In the West Countrie. By Mary Crommelin. 3 vols. (Hurst
and Blackett.)—This story is in the shape of an autobiography, and an autobiography is not an easy form of narrative to manage.
Heroines who describe themselves are very apt to fall into a self- depreciation which covers but very thinly a great deal of self-assertion.
They tell us they are plain, for instance, "ugly ducklings," and so forth; but let us understand that they turn, sooner or later, into great beauties. Pleasance Brown is not wholly free from these faults; but she does not show them in any offensive way, and in describing others she is often very happy. Alice, the beauty, is perhaps a little too bad. A monied woman who bitterly reproaches her sister for taking away her admirers from her, and this in more than one case, is, perhaps, a possibility ; but it would have been better for the sister to have left her as much as possible out of her story.
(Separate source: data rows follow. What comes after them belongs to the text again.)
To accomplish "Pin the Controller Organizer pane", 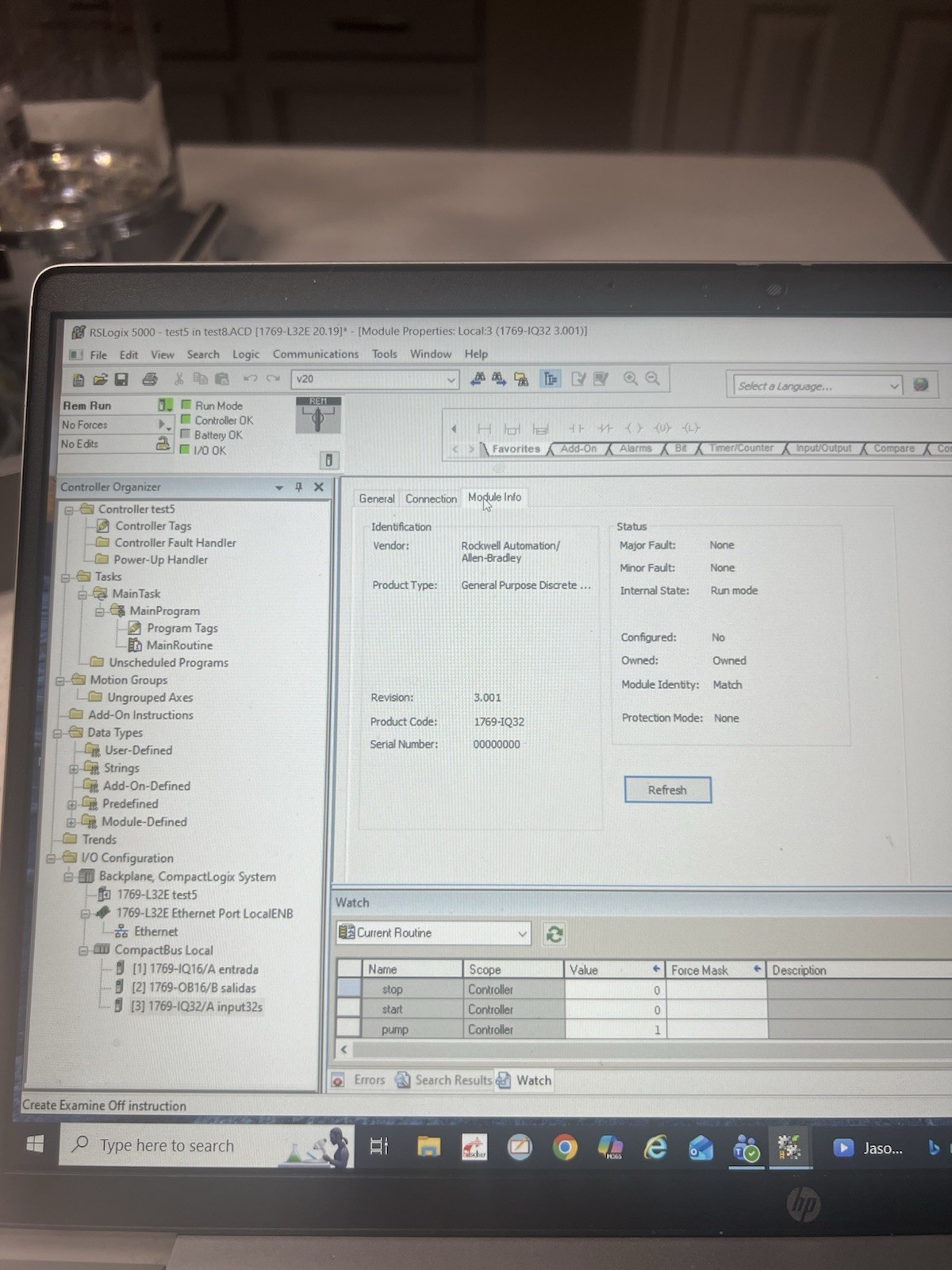I will pos(298,487).
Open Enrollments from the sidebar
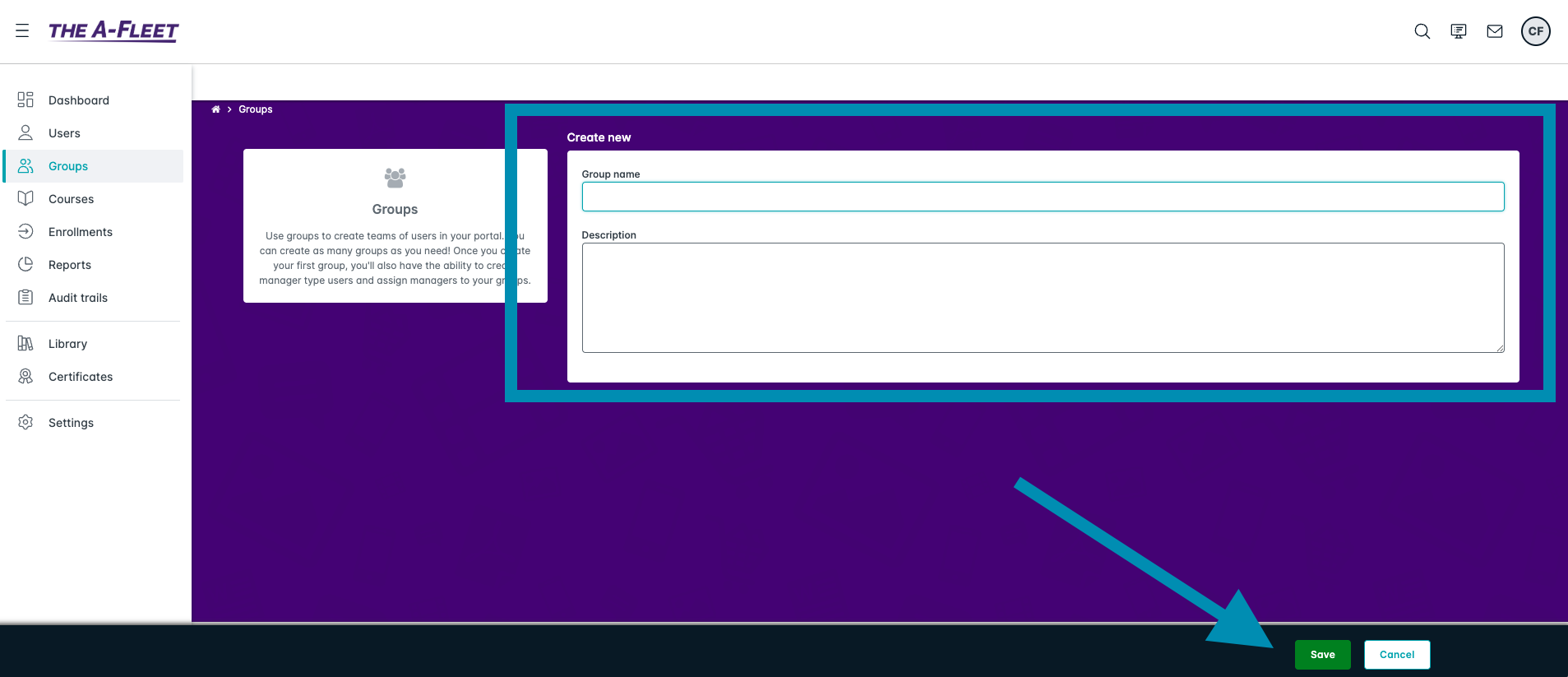 80,232
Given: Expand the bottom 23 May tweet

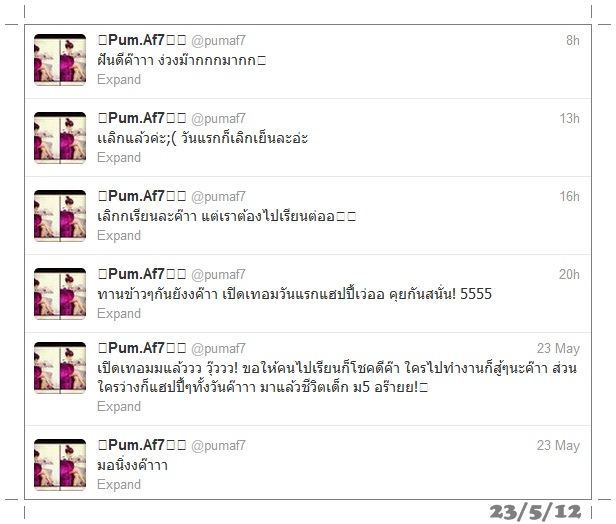Looking at the screenshot, I should [x=119, y=484].
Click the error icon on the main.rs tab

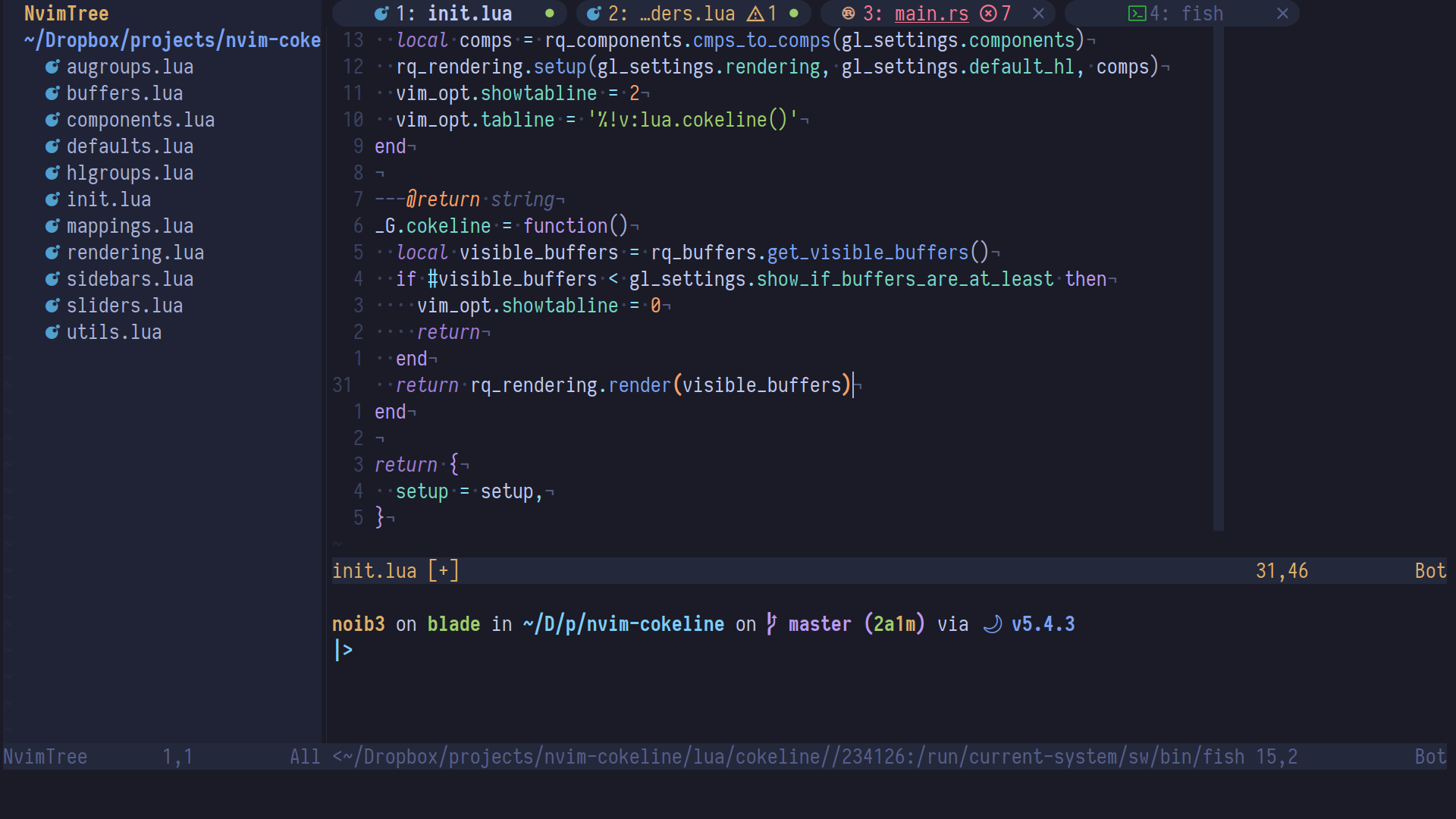pyautogui.click(x=988, y=14)
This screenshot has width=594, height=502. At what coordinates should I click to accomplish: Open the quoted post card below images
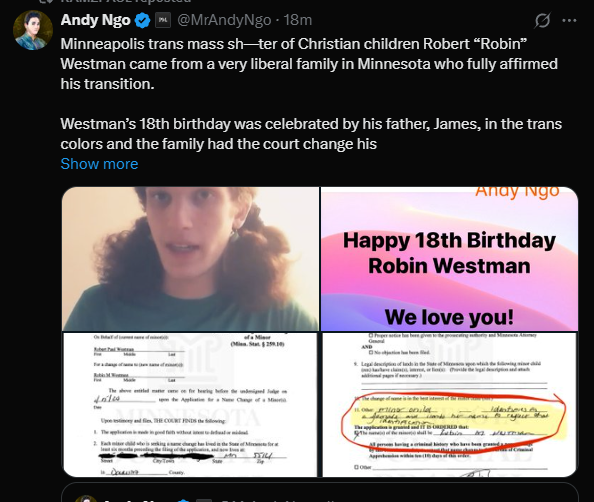(320, 493)
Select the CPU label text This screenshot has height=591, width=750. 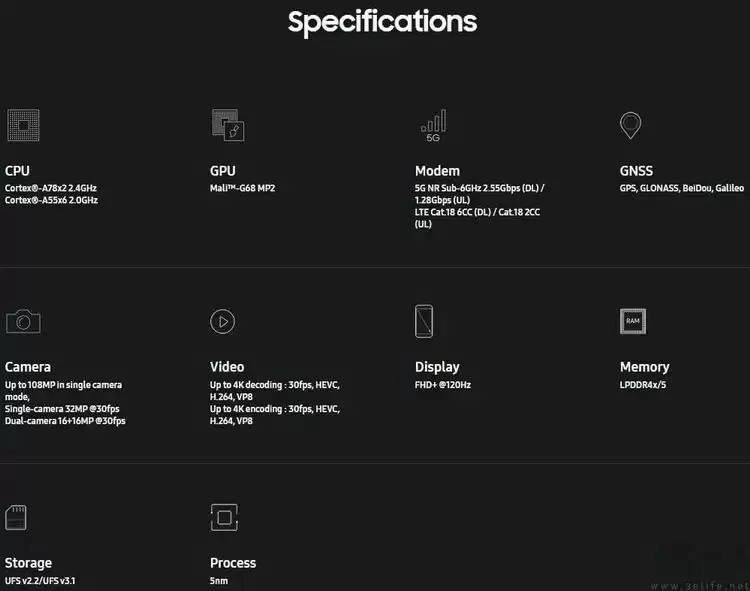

The other sister, Rose, is a pleasanter sketch ; indeed, we have the bad-taste to prefer her to the somewhat sentimental young lady who tells the story of her family. The widow Jessopp could hardly have been as rode as she is represented. Mrs. Gladman and "Aunt Bess," on the other hand, are excellent sketches. For the male characters we have not much praise, excepting the " March Hare," who, we venture to say, has his prototype somewhere in life, and who is certainly worth a regiment of Clair St. Legere and Fulke Bracys. On the whole, the story, though wanting the distinctness and force of " The Orange Lily," a work where Miss Crommelin seems more at home than she does in the volumes before us, has considerable merit. One question we would respectfully ask,—Is it true that among the wonders of the "West Countrie" is to be found a "Saxon Hall." It would be news to most of us that we have a specimen of domestic architecture dating so far back. The " Saxon" hall is still habitable when we part with our heroine.